Pero el pecado no siempre habita en el interior de quien presuntamente lo comete, por eso la venganza está justificada si se ejecuta desde la inocencia de la grieta que supura, desde el grito que nunca entiende la censura porque es parte de una verdad que solo es verosímil si se cuenta desde la ficción usando la palabra precisa.
«Mi única misión consiste en aguantar viva hasta la muerte».
Podríamos definir Las iras como un gótico intemporal que no necesita etiquetarse en el título, porque en ningún momento pretende ser una intención o una sugestión. Lo que cuentan sus relatos ya está en el alma del lector, en el rastro indeleble de su infancia, en esos juegos terribles que no se olvidan con el tiempo a pesar de que pierdan su color en el letargo que provoca la luz opaca del recuerdo. Por eso es un enorme acierto dejar huecos en el entramado de las historias, imprescindibles para provocar la interacción de quien no puede parar de leer, o de quien tiene que pautarse un ritmo lento. En cualquiera de los casos, quien afronta la lectura de Las iras ha de aceptar el reto de participar en el juego que nos propone el texto.

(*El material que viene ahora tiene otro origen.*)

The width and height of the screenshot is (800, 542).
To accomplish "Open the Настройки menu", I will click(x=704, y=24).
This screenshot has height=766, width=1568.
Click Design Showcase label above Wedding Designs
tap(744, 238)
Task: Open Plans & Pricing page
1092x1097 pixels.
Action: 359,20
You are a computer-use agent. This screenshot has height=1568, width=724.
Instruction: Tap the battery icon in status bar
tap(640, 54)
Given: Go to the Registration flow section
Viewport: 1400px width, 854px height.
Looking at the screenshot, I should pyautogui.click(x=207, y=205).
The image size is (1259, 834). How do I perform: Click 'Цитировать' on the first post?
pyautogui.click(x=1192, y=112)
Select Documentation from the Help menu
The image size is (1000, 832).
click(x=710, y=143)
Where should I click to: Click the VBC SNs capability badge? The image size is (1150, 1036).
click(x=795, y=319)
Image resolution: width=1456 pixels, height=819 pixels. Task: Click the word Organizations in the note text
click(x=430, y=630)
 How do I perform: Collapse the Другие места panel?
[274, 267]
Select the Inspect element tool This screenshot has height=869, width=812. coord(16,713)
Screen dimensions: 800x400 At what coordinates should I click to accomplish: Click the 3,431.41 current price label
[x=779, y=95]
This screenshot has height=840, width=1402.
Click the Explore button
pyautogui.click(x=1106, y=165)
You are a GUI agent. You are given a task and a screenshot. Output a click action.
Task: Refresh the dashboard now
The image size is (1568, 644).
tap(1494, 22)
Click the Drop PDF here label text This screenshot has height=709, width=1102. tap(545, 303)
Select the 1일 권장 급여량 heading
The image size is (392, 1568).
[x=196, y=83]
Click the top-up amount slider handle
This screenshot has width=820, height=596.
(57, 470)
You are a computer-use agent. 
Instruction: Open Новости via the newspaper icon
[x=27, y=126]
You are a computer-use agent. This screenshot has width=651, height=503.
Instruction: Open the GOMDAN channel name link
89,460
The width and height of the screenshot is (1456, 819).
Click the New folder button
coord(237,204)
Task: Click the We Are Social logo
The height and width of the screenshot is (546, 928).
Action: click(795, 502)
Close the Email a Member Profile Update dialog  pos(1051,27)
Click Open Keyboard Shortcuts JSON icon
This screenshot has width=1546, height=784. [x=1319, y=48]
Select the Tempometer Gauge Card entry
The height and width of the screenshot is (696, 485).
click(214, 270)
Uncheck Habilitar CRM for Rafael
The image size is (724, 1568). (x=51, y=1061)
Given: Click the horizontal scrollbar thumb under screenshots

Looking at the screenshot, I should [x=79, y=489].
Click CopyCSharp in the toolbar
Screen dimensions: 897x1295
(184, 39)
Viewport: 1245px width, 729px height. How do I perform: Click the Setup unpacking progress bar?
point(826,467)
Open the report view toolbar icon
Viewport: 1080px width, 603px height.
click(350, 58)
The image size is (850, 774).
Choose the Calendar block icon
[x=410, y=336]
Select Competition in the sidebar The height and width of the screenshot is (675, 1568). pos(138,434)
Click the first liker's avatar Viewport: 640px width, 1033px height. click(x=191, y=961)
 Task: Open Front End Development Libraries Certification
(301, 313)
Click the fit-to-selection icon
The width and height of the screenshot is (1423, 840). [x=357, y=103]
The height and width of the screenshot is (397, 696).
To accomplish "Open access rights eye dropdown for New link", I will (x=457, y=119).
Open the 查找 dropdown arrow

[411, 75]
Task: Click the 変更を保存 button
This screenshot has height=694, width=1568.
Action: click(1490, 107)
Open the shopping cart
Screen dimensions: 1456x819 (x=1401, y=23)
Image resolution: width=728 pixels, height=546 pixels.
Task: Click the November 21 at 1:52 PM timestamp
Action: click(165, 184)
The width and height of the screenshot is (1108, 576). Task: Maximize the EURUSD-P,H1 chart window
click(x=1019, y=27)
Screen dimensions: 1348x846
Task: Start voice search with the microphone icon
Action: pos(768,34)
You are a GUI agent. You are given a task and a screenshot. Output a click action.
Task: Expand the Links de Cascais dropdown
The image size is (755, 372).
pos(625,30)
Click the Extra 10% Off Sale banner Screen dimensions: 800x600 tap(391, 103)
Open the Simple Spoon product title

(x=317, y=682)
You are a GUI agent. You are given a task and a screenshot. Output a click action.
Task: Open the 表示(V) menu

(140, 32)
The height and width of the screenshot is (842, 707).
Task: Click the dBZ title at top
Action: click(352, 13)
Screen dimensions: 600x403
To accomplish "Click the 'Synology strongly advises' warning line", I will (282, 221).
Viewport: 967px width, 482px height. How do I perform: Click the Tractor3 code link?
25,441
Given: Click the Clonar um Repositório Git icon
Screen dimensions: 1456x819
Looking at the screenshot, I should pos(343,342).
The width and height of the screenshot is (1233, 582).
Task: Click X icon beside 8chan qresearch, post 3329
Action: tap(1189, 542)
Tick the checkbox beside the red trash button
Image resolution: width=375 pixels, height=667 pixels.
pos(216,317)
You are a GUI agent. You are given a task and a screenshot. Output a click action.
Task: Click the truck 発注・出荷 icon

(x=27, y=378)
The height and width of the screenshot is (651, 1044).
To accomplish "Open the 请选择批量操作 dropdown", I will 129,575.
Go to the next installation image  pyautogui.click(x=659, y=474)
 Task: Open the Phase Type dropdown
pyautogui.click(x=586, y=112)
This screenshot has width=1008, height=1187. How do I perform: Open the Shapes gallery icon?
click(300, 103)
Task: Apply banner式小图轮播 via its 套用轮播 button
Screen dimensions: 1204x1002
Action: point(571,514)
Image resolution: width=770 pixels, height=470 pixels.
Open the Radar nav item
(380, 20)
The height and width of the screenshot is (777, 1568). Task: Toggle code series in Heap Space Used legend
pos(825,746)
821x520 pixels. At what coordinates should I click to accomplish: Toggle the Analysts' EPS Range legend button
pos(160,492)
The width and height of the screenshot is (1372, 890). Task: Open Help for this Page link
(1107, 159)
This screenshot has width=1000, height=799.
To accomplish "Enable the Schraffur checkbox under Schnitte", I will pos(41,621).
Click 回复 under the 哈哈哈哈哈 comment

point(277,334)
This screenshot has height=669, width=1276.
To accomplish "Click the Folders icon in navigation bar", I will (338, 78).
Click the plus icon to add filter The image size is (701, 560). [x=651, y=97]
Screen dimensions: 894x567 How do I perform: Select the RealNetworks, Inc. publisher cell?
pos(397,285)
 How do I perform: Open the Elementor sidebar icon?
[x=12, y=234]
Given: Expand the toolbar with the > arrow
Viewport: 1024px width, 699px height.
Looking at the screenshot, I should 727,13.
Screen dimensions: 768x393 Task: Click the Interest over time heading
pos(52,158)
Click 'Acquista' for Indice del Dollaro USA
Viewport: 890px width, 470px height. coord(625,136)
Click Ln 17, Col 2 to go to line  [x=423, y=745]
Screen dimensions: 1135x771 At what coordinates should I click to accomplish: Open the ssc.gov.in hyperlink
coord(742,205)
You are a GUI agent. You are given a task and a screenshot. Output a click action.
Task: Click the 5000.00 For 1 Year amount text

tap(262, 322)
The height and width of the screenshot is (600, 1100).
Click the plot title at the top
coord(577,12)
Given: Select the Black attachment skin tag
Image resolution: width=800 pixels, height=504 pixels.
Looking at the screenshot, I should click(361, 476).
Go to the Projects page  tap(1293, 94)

Con cada nuevo libro, Pilar Adón avanza en la construcción de su literatura como si fuera una casa, con la única herramienta de sus manos, en un paraje único, particular pero reconocible que siempre nos sorprende. Una construcción que se eleva en medio de una tierra que no es suya pero que lo ha sido siempre.
«Sabe cómo lograr que esos pedruscos formen una pared y luego otra y finalmente lleguen a sostener una cubierta. Sabe cómo avanzar usando sus propias manos y su propio sentido de la proporción».
Está en su naturaleza.
Pilar Adón. Las iras. Galaxia Gutemberg, 2025.